Nothing below is to be printed except the lines between the line holding "Viewport: 1024px width, 777px" and the line holding "Task: Switch to the Settings tab", inclusive, each exactly as it appears.

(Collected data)
..............................

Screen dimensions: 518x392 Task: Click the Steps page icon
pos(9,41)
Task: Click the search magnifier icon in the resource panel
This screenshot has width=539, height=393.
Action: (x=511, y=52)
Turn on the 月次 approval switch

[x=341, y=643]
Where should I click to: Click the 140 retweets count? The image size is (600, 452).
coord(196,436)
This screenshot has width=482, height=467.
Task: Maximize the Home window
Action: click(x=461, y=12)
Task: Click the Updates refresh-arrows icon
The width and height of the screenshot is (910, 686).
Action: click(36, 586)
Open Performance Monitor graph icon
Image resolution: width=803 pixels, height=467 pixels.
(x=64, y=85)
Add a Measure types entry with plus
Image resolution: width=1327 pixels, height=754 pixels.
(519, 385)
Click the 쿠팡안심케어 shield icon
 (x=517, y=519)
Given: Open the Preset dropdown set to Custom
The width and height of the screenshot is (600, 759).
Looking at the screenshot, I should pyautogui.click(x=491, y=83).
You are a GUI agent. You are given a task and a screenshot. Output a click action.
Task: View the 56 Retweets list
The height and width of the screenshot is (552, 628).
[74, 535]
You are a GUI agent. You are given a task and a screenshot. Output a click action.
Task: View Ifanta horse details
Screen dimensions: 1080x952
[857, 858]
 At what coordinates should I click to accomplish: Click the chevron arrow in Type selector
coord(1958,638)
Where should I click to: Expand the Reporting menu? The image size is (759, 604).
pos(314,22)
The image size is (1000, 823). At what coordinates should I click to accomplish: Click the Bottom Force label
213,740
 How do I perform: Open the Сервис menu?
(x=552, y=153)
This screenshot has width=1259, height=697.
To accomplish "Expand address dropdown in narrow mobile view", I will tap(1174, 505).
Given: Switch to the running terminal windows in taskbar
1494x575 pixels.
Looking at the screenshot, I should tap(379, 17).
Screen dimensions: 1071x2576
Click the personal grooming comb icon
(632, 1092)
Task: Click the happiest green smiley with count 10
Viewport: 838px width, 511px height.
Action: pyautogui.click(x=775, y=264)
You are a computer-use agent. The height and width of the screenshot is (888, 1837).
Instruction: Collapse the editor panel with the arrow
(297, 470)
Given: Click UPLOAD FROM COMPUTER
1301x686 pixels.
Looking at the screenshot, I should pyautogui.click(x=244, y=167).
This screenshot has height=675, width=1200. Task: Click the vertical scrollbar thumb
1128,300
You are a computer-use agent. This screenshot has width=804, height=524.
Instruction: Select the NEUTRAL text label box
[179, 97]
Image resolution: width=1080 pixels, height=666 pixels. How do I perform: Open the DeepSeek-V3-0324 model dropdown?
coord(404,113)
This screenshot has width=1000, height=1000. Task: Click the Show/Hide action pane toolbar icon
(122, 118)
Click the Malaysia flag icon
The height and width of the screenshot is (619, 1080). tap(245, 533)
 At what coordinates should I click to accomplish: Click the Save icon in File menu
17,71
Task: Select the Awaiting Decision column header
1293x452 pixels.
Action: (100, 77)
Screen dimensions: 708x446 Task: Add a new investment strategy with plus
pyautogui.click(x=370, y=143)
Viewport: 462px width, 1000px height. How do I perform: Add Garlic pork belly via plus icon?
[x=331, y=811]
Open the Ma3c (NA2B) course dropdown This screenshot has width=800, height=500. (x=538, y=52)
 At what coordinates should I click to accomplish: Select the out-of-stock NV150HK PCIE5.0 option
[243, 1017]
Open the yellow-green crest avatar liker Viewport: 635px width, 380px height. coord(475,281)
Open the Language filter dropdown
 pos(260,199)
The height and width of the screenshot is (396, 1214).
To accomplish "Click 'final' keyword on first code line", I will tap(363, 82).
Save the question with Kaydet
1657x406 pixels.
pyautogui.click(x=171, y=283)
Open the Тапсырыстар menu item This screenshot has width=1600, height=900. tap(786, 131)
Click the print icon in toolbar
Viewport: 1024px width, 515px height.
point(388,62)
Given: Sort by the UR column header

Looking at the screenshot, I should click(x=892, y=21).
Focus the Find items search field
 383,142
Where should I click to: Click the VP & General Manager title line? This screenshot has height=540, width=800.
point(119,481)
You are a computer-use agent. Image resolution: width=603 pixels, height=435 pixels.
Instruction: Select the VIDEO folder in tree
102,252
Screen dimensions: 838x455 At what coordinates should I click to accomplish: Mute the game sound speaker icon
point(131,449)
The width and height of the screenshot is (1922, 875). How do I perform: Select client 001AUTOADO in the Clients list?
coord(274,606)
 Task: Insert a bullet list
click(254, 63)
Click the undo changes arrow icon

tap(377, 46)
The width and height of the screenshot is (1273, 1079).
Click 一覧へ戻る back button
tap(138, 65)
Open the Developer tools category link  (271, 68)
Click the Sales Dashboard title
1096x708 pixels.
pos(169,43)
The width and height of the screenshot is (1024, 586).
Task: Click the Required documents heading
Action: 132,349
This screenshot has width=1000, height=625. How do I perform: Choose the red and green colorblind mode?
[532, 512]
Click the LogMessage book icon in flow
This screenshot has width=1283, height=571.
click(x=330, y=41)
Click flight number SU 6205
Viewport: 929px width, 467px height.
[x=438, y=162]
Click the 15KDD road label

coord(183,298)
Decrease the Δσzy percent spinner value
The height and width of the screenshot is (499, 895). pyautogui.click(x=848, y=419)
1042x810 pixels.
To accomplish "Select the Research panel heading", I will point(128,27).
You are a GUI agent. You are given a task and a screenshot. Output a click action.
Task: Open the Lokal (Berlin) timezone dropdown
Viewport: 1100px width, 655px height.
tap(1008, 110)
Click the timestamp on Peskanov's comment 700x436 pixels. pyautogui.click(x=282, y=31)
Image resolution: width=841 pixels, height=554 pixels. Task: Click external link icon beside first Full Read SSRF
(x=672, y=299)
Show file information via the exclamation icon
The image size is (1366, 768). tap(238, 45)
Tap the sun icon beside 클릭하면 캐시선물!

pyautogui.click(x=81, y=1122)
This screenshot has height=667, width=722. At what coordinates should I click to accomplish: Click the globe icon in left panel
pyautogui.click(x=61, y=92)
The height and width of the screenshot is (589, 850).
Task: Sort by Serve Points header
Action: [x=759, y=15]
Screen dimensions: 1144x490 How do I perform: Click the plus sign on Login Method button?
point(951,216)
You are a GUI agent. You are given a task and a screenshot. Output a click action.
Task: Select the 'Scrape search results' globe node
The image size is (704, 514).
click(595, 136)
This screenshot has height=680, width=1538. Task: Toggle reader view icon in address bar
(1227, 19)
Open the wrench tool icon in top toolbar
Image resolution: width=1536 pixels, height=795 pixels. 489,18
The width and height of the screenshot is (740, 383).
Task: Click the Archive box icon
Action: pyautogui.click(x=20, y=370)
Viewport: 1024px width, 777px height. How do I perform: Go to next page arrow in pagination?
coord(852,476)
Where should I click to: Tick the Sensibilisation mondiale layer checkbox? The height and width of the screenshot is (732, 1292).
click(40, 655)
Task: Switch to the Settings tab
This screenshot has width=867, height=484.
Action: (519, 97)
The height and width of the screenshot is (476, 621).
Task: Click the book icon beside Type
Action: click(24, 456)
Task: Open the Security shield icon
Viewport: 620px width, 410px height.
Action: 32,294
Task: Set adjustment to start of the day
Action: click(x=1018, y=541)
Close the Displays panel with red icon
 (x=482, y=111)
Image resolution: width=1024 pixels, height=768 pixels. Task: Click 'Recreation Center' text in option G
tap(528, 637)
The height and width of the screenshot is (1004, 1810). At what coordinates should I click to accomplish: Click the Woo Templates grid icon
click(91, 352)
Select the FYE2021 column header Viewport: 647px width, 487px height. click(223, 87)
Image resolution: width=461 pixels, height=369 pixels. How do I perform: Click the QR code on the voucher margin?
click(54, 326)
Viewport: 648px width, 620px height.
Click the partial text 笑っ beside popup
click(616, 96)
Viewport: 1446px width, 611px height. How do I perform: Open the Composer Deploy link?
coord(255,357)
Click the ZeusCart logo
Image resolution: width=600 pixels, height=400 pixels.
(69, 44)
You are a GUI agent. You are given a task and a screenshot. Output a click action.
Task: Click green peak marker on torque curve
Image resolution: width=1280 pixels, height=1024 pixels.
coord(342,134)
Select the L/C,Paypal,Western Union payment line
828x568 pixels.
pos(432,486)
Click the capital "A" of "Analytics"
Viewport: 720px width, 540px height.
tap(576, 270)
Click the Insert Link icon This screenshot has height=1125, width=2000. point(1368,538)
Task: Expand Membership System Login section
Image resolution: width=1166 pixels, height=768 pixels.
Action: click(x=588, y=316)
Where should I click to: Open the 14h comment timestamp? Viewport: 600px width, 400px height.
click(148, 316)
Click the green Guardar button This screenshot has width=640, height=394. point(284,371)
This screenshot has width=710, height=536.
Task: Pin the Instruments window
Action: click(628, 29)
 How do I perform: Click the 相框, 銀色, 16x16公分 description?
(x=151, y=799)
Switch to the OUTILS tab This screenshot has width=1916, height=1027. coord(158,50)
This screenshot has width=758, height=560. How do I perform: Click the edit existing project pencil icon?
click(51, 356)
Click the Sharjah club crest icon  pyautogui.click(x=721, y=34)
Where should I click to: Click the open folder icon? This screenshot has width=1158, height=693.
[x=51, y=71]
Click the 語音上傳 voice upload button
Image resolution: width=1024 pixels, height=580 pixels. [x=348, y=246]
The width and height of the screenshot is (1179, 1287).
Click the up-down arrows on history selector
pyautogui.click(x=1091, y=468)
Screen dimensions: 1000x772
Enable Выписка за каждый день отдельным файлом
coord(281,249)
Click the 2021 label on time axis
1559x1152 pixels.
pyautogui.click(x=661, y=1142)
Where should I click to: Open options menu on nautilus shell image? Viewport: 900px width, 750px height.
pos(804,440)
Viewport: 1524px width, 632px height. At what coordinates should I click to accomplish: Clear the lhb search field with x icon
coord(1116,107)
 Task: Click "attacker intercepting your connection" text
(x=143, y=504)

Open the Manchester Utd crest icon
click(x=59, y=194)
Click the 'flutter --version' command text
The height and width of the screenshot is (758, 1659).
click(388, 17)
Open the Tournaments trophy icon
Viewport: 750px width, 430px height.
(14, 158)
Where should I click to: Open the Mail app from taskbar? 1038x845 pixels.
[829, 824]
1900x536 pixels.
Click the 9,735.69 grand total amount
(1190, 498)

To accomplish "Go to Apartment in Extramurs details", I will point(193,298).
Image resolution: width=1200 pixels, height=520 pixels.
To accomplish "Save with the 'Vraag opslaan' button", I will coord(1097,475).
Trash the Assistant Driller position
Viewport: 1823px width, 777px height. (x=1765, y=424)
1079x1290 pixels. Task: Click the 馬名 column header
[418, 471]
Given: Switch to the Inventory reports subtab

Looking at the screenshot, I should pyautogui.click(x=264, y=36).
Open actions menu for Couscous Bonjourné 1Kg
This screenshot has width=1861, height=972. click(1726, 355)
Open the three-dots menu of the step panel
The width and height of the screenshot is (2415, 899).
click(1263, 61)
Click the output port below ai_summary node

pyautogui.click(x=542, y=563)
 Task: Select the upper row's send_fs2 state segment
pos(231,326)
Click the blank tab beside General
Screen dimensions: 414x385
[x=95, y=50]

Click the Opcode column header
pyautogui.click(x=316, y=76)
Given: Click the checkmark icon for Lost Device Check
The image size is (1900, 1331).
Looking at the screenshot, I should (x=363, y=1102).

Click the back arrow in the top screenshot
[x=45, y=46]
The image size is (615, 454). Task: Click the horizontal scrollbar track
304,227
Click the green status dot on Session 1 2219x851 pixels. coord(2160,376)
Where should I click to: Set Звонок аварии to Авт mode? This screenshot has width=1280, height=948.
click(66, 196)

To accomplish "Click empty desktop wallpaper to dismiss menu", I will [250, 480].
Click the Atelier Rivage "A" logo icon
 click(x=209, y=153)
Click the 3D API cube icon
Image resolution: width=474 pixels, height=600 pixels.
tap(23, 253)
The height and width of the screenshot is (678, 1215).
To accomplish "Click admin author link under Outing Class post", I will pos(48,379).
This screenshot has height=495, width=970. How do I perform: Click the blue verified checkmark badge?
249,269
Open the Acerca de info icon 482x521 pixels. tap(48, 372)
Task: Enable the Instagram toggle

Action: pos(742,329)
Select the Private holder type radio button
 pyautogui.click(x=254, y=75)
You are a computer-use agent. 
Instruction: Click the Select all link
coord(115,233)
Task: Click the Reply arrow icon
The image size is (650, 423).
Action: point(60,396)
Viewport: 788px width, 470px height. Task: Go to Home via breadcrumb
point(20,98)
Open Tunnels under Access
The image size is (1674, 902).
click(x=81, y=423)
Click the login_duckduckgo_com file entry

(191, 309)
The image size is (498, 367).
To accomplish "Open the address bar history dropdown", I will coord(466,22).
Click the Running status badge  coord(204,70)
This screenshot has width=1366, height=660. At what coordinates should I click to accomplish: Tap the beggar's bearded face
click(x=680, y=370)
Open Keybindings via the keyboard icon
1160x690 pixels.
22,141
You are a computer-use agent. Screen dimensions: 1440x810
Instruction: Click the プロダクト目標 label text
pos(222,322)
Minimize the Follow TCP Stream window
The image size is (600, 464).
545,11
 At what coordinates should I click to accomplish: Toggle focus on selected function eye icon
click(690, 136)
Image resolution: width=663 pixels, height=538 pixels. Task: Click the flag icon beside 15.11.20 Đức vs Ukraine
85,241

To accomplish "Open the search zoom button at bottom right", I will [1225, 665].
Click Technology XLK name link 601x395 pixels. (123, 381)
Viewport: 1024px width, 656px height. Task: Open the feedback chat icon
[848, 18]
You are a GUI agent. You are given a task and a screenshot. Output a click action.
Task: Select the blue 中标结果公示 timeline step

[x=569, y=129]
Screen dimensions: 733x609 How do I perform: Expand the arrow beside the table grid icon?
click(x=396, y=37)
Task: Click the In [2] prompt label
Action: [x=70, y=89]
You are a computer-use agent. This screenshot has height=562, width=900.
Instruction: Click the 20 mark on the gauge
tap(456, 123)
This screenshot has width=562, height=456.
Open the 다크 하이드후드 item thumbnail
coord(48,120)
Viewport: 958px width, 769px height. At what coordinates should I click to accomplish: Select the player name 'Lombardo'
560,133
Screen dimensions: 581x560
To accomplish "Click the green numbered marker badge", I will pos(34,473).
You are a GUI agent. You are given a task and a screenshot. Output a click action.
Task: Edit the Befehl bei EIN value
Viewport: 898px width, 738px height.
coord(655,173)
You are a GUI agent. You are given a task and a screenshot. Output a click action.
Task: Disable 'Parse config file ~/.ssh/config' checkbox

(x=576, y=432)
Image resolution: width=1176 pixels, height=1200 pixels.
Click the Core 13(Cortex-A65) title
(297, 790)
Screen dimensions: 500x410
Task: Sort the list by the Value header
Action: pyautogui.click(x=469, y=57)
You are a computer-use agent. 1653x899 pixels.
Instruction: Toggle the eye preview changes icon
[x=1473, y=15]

..............................

_Task result:_
Viewport: 1024px width, 777px height. How do I perform: Go to next page arrow in pagination?
coord(852,476)
Where should I click to: Tick the Sensibilisation mondiale layer checkbox? The height and width of the screenshot is (732, 1292).
click(40, 655)
Task: Switch to the Settings tab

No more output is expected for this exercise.